- PROBLEM DESCRIPTION: Locate each line in the material below that contains the word "pixels", and copy every such line.

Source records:
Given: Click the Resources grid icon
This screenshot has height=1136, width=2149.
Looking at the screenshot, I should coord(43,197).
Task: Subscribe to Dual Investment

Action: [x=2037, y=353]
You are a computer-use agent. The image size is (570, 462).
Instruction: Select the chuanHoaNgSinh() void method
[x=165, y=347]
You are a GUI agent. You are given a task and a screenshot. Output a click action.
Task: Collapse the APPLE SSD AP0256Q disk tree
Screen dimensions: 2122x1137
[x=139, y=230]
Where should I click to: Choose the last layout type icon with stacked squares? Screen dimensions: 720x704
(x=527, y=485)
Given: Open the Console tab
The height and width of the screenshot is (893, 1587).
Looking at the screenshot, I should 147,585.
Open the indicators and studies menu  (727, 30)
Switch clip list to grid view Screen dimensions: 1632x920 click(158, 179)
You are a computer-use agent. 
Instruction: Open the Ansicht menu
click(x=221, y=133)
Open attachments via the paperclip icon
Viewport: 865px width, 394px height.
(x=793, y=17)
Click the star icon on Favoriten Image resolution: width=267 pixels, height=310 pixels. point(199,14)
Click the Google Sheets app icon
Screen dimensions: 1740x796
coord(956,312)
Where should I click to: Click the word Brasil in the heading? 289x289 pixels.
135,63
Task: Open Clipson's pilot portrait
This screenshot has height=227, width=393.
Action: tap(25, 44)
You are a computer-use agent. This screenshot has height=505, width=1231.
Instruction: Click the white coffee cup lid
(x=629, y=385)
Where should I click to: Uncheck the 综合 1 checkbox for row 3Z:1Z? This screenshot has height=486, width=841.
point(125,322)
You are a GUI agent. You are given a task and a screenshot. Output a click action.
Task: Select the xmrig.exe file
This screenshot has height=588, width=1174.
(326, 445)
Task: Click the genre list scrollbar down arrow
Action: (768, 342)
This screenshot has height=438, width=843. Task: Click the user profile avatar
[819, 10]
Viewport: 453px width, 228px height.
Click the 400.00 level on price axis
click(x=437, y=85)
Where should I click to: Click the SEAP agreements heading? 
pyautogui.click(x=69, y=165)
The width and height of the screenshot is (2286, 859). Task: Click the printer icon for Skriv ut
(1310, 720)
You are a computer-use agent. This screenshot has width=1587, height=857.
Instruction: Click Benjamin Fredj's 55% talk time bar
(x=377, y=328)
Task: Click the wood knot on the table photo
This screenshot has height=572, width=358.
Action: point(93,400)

- ANSWER TO THIS TASK:
Click the star icon on Favoriten Image resolution: width=267 pixels, height=310 pixels. point(199,14)
Where should I click to: Click the word Brasil in the heading? 289x289 pixels.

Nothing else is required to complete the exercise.